------ RECORDS FOR THIS EXERCISE ------
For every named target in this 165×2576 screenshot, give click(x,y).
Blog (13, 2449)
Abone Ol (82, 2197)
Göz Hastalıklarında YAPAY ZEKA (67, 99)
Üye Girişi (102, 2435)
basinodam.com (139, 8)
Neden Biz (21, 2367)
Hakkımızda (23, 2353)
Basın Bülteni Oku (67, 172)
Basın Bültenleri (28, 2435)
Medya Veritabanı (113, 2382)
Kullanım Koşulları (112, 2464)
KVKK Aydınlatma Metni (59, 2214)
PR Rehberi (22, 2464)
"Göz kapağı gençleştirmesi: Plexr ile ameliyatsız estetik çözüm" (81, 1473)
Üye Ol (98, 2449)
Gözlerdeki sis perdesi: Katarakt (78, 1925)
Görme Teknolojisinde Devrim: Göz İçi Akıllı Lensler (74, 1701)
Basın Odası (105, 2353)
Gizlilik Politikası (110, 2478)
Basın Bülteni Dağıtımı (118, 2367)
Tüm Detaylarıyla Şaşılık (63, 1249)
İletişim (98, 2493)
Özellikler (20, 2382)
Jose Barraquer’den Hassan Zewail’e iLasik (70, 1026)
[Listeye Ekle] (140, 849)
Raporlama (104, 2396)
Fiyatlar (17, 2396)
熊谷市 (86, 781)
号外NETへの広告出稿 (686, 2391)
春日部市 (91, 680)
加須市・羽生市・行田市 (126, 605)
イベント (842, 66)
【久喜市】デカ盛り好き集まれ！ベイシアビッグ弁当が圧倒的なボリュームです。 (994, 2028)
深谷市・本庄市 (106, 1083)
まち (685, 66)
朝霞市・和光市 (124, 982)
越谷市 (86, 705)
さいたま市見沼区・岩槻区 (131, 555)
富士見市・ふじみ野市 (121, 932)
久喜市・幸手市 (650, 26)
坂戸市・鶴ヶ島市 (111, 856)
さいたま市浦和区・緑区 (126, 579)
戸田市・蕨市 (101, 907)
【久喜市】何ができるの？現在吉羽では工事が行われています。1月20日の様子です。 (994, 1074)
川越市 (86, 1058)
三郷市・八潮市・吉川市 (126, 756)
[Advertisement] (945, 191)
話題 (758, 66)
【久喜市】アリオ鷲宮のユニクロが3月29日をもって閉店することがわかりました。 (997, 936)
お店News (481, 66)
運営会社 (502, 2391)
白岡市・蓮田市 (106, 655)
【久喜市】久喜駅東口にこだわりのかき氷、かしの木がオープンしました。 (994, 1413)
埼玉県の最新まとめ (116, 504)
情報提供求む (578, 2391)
------
WHAT IS NEEDED
Report each line of the data that includes the string "Bülteni".

SOLUTION FOR THIS EXERCISE
Basın Bülteni Oku (67, 172)
Basın Bülteni Dağıtımı (118, 2367)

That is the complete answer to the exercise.